SUPPLIED TEXT:

Friday, May 28, 2010

A WOMAN UNDER THE INFLUENCE OF GREAT TALENT

I just had the strangest dream. I was in a corner room of some office building in Midtown, New York City, interviewing Gena Rowlands. The sit down obviously was happening some time in the past because she was 69, and I was 35 -- which is off chronologically because she turns 80 next month, and I just turned 41, but it was only a dream.

I know this because at one point in the interview, she started going on about how she looks her age, and I begged to differ.

"No you do not," I told her.

"Yes, I do. I look 69," she replied.

"You do not look 69. You look as good, better even, than you did in A Woman Under the Influence in the '70s, when you were in your 40s." I reminded her of how, in her mid 60s, she played the romantic lead in Unhook the Stars, and came off as being just as sexy and desirable as Marisa Tomei, which was an even greater feat in 1996 than it is now.

"And you do not look 35."

I took the compliment and ran. The interview was over, and I had just been complimented by Gena Rowlands.

I'm not sure why I had this dream. It's been ages since I've thought about Gena Rowlands. Maybe it's because I have been thinking about Simone Signoret a lot lately, and Signoret kind of reminds me of a French Rowlands. (This, by the way, is a connection that I made for the first time just a few minutes ago.)

I'm also reading a book at the moment called The Academy Awards: The Complete History of Oscar, so I have best actresses on my mind. Yes, I know Rowlands has never won a best actress Oscar, despite two nominations, and I haven't even gotten to 1974, the year she received the first of her nominations for A Woman Under the Influence, but what can I say?

It was only a dream.

Sunday, May 23, 2010

THE WRONG GUY

Have you ever gone out with the wrong guy? Like, literally? I did about five years ago during my first trip to Buenos Aires. I was at a club one night, hanging out with two guys, friends. One of them I was interested in, the other not so much. I gave them both my phone number and went home alone, intent on letting the chips fall where they may.

DIRECTIVE 1: Copy the blog posts in full, word for word.
The blog posts and the entries are unrelated materials.

Entries from a dataset
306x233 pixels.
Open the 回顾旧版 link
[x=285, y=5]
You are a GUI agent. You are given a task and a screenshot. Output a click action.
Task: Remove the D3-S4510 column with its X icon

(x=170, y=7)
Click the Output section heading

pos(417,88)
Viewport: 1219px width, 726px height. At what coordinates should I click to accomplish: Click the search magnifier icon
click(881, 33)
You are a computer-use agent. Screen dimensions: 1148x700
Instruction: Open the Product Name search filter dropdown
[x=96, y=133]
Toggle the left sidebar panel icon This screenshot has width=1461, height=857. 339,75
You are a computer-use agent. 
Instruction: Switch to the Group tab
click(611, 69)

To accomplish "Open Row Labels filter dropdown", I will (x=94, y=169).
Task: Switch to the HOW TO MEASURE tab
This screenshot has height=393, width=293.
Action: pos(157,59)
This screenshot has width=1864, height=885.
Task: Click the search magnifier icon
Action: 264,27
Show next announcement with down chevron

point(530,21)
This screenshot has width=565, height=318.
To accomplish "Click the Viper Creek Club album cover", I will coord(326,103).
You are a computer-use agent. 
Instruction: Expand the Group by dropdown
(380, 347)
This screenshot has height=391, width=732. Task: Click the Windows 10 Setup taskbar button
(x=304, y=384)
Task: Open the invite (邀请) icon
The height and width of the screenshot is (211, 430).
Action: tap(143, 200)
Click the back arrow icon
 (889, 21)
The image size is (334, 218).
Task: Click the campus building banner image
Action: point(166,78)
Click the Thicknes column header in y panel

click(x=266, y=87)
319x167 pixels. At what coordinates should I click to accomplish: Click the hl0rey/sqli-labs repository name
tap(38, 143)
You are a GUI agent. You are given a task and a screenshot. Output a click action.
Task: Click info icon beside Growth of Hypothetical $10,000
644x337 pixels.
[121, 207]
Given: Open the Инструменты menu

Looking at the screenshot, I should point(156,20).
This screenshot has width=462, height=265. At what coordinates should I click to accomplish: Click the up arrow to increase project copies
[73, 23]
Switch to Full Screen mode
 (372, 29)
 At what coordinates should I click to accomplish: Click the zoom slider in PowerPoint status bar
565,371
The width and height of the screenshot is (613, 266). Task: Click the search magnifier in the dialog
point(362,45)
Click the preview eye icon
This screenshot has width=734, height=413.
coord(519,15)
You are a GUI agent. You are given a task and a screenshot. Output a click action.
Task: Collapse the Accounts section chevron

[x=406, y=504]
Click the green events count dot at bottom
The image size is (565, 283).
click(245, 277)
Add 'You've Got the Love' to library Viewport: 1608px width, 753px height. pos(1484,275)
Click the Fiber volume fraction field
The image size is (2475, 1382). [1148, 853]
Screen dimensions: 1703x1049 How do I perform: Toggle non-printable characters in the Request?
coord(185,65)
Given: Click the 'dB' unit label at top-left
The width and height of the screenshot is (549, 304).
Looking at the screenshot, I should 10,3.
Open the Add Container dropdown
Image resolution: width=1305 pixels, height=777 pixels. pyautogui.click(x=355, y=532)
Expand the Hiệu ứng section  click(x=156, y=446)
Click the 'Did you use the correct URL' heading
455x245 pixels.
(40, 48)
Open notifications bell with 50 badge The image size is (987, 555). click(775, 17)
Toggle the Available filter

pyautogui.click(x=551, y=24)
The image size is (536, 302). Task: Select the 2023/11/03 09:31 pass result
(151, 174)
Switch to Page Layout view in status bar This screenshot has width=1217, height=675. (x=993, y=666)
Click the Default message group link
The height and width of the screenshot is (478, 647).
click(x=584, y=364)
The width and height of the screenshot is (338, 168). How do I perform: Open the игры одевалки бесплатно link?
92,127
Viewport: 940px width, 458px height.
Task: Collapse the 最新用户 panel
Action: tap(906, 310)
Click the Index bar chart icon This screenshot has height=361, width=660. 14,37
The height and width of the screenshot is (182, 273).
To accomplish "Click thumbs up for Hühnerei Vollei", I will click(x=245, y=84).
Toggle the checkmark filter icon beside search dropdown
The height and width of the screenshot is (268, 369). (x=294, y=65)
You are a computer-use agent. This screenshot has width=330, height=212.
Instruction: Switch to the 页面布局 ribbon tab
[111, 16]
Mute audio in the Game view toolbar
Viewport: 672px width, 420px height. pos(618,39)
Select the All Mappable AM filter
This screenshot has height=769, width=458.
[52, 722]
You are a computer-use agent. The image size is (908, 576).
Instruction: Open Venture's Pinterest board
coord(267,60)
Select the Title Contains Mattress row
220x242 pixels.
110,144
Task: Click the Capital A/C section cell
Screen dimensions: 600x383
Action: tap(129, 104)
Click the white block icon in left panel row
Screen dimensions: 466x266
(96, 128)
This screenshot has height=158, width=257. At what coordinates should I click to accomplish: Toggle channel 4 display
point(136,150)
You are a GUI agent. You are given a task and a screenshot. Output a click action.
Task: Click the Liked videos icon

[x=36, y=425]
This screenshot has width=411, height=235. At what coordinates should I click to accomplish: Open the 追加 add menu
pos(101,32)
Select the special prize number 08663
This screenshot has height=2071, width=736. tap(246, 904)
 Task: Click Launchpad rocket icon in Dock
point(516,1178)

DIRECTIVE 2: Repeat the entries verbatim, starting at the line that contains "Switch to Page" and stopping after the line that contains "Viewport: 672px width, 420px".

TASK OUTPUT 1:
Friday, May 28, 2010

A WOMAN UNDER THE INFLUENCE OF GREAT TALENT

I just had the strangest dream. I was in a corner room of some office building in Midtown, New York City, interviewing Gena Rowlands. The sit down obviously was happening some time in the past because she was 69, and I was 35 -- which is off chronologically because she turns 80 next month, and I just turned 41, but it was only a dream.

I know this because at one point in the interview, she started going on about how she looks her age, and I begged to differ.

"No you do not," I told her.

"Yes, I do. I look 69," she replied.

"You do not look 69. You look as good, better even, than you did in A Woman Under the Influence in the '70s, when you were in your 40s." I reminded her of how, in her mid 60s, she played the romantic lead in Unhook the Stars, and came off as being just as sexy and desirable as Marisa Tomei, which was an even greater feat in 1996 than it is now.

"And you do not look 35."

I took the compliment and ran. The interview was over, and I had just been complimented by Gena Rowlands.

I'm not sure why I had this dream. It's been ages since I've thought about Gena Rowlands. Maybe it's because I have been thinking about Simone Signoret a lot lately, and Signoret kind of reminds me of a French Rowlands. (This, by the way, is a connection that I made for the first time just a few minutes ago.)

I'm also reading a book at the moment called The Academy Awards: The Complete History of Oscar, so I have best actresses on my mind. Yes, I know Rowlands has never won a best actress Oscar, despite two nominations, and I haven't even gotten to 1974, the year she received the first of her nominations for A Woman Under the Influence, but what can I say?

It was only a dream.

Sunday, May 23, 2010

THE WRONG GUY

Have you ever gone out with the wrong guy? Like, literally? I did about five years ago during my first trip to Buenos Aires. I was at a club one night, hanging out with two guys, friends. One of them I was interested in, the other not so much. I gave them both my phone number and went home alone, intent on letting the chips fall where they may.

TASK OUTPUT 2:
Switch to Page Layout view in status bar This screenshot has width=1217, height=675. (x=993, y=666)
Click the Default message group link
The height and width of the screenshot is (478, 647).
click(x=584, y=364)
The width and height of the screenshot is (338, 168). How do I perform: Open the игры одевалки бесплатно link?
92,127
Viewport: 940px width, 458px height.
Task: Collapse the 最新用户 panel
Action: tap(906, 310)
Click the Index bar chart icon This screenshot has height=361, width=660. 14,37
The height and width of the screenshot is (182, 273).
To accomplish "Click thumbs up for Hühnerei Vollei", I will click(x=245, y=84).
Toggle the checkmark filter icon beside search dropdown
The height and width of the screenshot is (268, 369). (x=294, y=65)
You are a computer-use agent. This screenshot has width=330, height=212.
Instruction: Switch to the 页面布局 ribbon tab
[111, 16]
Mute audio in the Game view toolbar
Viewport: 672px width, 420px height. pos(618,39)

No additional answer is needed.